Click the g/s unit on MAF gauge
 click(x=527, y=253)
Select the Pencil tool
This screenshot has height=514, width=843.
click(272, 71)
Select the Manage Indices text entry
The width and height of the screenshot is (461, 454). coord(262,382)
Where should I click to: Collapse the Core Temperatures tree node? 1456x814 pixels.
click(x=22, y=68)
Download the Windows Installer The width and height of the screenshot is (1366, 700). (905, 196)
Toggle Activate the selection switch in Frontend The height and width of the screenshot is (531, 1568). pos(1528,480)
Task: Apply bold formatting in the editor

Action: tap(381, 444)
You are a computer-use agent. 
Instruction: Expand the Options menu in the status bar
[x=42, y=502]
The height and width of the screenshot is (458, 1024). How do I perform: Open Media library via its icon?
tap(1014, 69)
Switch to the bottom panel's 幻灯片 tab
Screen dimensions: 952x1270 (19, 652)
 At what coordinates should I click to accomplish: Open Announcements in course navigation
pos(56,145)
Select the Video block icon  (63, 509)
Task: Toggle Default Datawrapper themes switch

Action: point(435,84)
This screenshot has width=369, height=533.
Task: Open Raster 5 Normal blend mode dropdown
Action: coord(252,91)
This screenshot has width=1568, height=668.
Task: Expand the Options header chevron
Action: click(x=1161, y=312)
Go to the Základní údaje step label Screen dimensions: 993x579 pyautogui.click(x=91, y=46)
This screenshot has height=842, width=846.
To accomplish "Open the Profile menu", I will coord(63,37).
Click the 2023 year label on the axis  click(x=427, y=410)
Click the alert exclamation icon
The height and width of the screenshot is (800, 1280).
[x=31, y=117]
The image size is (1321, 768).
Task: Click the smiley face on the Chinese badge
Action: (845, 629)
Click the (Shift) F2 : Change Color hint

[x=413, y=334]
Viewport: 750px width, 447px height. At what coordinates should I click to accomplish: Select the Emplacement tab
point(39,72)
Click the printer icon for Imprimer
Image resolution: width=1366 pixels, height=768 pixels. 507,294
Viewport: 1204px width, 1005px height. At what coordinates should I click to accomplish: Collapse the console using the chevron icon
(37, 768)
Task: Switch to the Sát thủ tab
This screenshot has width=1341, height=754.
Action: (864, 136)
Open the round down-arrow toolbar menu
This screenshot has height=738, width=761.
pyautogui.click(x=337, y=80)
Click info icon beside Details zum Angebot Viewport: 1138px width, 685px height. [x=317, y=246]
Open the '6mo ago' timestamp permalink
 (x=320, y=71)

______________________________

THE TASK
Output the line that contains "You are a computer-use agent.", followed by every later line in the listing, with no line omitted and none added.

SOLUTION
You are a computer-use agent. 
Instruction: Expand the Options menu in the status bar
[x=42, y=502]
The height and width of the screenshot is (458, 1024). How do I perform: Open Media library via its icon?
tap(1014, 69)
Switch to the bottom panel's 幻灯片 tab
Screen dimensions: 952x1270 (19, 652)
 At what coordinates should I click to accomplish: Open Announcements in course navigation
pos(56,145)
Select the Video block icon  (63, 509)
Task: Toggle Default Datawrapper themes switch

Action: point(435,84)
This screenshot has width=369, height=533.
Task: Open Raster 5 Normal blend mode dropdown
Action: coord(252,91)
This screenshot has width=1568, height=668.
Task: Expand the Options header chevron
Action: click(x=1161, y=312)
Go to the Základní údaje step label Screen dimensions: 993x579 pyautogui.click(x=91, y=46)
This screenshot has height=842, width=846.
To accomplish "Open the Profile menu", I will coord(63,37).
Click the 2023 year label on the axis  click(x=427, y=410)
Click the alert exclamation icon
The height and width of the screenshot is (800, 1280).
[x=31, y=117]
The image size is (1321, 768).
Task: Click the smiley face on the Chinese badge
Action: (845, 629)
Click the (Shift) F2 : Change Color hint

[x=413, y=334]
Viewport: 750px width, 447px height. At what coordinates should I click to accomplish: Select the Emplacement tab
point(39,72)
Click the printer icon for Imprimer
Image resolution: width=1366 pixels, height=768 pixels. 507,294
Viewport: 1204px width, 1005px height. At what coordinates should I click to accomplish: Collapse the console using the chevron icon
(37, 768)
Task: Switch to the Sát thủ tab
This screenshot has width=1341, height=754.
Action: (864, 136)
Open the round down-arrow toolbar menu
This screenshot has height=738, width=761.
pyautogui.click(x=337, y=80)
Click info icon beside Details zum Angebot Viewport: 1138px width, 685px height. [x=317, y=246]
Open the '6mo ago' timestamp permalink
 (x=320, y=71)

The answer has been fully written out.